* **Exercise directions**
All lines from the one containing "This screenshot has width=644, height=858." to the end of the entries below must be output exactly, and no other lines.

* **Dataset entries**
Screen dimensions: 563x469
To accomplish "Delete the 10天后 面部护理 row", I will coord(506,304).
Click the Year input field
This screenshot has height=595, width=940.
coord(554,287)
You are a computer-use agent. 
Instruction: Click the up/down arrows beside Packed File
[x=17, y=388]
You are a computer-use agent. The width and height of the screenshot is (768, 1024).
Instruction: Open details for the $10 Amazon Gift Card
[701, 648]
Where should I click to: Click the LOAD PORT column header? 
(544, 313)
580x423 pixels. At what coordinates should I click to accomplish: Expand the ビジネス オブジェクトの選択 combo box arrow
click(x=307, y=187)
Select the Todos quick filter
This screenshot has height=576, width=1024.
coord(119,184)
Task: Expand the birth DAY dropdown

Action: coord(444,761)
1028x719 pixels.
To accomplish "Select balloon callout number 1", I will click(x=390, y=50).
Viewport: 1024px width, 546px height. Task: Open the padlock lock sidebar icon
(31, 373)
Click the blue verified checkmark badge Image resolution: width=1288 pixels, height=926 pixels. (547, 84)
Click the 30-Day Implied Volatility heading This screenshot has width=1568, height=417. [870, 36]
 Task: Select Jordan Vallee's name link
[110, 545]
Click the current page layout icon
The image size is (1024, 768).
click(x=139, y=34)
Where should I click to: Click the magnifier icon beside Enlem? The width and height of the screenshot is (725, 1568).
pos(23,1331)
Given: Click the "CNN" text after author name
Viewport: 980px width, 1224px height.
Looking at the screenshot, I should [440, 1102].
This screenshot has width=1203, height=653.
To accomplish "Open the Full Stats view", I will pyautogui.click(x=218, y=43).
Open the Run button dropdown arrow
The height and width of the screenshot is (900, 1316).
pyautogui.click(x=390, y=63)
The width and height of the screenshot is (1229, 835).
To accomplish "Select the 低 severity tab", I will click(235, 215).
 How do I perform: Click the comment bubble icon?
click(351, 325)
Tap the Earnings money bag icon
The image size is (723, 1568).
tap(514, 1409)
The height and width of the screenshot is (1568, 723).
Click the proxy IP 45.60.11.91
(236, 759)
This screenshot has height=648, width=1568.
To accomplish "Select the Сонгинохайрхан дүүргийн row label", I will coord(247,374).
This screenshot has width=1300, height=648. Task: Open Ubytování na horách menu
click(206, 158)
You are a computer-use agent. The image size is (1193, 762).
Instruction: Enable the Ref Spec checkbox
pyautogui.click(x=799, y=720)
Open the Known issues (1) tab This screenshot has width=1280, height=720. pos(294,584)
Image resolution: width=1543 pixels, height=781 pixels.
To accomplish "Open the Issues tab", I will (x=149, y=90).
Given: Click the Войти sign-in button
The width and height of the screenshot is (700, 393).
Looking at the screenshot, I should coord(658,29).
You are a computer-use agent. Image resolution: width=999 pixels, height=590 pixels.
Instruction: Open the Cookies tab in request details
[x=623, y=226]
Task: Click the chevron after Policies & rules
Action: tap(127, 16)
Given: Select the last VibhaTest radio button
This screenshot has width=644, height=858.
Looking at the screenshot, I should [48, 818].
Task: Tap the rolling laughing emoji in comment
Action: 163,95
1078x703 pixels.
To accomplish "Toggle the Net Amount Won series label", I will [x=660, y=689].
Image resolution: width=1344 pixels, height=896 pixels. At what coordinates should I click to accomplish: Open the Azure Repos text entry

* **Solution for this exercise**
This screenshot has width=644, height=858.
Looking at the screenshot, I should [48, 818].
Task: Tap the rolling laughing emoji in comment
Action: 163,95
1078x703 pixels.
To accomplish "Toggle the Net Amount Won series label", I will [x=660, y=689].
Image resolution: width=1344 pixels, height=896 pixels. At what coordinates should I click to accomplish: Open the Azure Repos text entry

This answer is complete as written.